The demand for rationality is, at bottom, a demand for the removal of intellectual friction. When we find that a chaos of facts can be expressed by a single formula, we feel a release of mental tension — the pleasure of seeing many things become one. This relief is the positive feeling of rationality. It explains why simplicity, elegance, and unity are prized in theories: they are indices of the frictionless thinking that rationality makes possible.
But the demand for simplicity is only one side of rationality. There is also the demand that our principles apply to the concrete reality we actually inhabit — that they make contact with the peculiarities of experience and not merely float above them. These two demands — for simplicity and for coverage — are permanently in tension. Every philosophical system is a compromise between them, and no system wholly satisfies both.

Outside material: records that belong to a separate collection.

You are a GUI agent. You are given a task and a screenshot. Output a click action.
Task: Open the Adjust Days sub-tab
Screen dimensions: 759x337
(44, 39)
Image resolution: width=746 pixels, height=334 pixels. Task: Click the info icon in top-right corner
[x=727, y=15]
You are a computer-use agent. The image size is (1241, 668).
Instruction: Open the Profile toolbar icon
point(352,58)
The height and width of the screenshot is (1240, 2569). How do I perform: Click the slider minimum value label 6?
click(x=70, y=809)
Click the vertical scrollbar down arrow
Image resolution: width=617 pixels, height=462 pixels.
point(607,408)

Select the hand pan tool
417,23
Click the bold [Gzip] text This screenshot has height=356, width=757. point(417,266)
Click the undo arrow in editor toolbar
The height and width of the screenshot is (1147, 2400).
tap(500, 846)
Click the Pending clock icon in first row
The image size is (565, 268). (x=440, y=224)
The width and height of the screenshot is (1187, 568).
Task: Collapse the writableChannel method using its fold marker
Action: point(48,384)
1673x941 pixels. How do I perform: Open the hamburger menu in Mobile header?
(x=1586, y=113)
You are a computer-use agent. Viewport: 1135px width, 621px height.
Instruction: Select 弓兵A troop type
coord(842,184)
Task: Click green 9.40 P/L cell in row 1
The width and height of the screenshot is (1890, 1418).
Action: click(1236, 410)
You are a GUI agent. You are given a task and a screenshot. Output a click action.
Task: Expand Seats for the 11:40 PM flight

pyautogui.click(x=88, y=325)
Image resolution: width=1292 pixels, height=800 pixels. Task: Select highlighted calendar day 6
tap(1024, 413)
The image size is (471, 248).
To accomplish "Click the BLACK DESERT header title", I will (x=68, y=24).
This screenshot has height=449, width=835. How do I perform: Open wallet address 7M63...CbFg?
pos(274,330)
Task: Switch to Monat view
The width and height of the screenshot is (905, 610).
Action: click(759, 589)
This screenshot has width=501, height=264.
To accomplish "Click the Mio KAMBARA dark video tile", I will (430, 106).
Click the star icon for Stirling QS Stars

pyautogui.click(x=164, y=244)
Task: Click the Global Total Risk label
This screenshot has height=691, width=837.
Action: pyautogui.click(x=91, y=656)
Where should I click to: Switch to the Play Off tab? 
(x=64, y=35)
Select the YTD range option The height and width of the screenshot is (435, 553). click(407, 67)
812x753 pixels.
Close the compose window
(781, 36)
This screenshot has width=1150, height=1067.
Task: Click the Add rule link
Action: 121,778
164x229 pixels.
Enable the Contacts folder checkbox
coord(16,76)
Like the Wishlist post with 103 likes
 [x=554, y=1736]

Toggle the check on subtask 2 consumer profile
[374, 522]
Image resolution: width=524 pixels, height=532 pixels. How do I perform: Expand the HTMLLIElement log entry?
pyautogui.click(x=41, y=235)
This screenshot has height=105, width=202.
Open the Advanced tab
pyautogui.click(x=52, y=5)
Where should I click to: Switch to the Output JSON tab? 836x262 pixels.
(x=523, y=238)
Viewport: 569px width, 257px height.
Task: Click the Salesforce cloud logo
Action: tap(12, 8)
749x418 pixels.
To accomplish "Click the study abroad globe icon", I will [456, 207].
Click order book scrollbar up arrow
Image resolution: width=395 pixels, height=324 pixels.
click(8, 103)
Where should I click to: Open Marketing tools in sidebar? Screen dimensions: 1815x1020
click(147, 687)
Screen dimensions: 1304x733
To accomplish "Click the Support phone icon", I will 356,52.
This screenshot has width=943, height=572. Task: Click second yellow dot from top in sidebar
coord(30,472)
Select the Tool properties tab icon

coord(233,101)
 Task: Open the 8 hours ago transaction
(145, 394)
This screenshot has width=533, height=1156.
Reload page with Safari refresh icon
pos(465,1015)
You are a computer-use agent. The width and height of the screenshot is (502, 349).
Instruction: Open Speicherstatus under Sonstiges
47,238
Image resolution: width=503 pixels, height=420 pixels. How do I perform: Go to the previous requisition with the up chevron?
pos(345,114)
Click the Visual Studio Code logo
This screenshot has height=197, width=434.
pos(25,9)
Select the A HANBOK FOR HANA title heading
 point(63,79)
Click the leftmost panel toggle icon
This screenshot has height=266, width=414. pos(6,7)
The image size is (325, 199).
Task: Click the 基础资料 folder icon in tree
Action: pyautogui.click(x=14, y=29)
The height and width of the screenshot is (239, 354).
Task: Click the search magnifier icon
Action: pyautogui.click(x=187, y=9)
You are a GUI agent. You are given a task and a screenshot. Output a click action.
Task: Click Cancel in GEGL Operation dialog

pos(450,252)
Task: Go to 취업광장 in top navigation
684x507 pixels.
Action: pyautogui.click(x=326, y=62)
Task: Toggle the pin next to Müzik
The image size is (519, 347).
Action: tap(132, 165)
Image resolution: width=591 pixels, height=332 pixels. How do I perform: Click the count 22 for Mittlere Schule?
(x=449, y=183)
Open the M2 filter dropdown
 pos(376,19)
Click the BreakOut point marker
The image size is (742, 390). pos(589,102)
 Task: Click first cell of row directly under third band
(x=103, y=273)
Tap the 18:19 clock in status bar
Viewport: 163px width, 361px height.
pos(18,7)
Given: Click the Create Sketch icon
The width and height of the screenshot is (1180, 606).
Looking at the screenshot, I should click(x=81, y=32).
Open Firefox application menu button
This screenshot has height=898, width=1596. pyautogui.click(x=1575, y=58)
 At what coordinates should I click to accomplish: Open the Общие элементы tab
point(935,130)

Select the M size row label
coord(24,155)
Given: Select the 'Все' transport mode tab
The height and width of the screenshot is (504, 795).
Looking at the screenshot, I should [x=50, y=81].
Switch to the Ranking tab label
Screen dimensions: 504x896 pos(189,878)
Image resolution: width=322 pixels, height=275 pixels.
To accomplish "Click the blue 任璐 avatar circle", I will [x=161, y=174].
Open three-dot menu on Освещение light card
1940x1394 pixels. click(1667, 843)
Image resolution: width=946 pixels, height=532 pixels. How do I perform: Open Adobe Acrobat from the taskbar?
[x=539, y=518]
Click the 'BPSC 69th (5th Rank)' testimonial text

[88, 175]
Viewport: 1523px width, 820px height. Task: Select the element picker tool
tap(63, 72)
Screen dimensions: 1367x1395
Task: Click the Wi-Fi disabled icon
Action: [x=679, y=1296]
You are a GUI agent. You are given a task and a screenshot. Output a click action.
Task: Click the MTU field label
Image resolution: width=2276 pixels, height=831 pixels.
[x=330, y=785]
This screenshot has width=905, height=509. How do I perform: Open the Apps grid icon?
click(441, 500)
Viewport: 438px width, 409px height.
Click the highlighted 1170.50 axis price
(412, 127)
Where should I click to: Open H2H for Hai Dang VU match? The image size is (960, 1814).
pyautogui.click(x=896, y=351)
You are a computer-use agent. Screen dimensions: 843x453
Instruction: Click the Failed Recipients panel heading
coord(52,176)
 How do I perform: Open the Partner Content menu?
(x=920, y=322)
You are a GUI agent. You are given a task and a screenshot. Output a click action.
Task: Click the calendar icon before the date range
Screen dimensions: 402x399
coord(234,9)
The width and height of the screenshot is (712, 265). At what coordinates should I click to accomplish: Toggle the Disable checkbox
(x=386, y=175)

The deepest criterion of rationality is its relation to action. A philosophy that satisfies the intellect but leaves us passive and disengaged from the demands of life has missed something essential. The sentiment of rationality, fully realised, is not just intellectual ease but the ease of a person who knows what to do — whose understanding and will are aligned. This is why James insists that active impulse is a legitimate criterion of philosophical worth: thinking exists in the service of living.
"The Sentiment of Rationality" first appeared in Mind in 1879 and was substantially revised for The Will to Believe (1897). It is one of James's earliest and most architecturally important philosophical essays.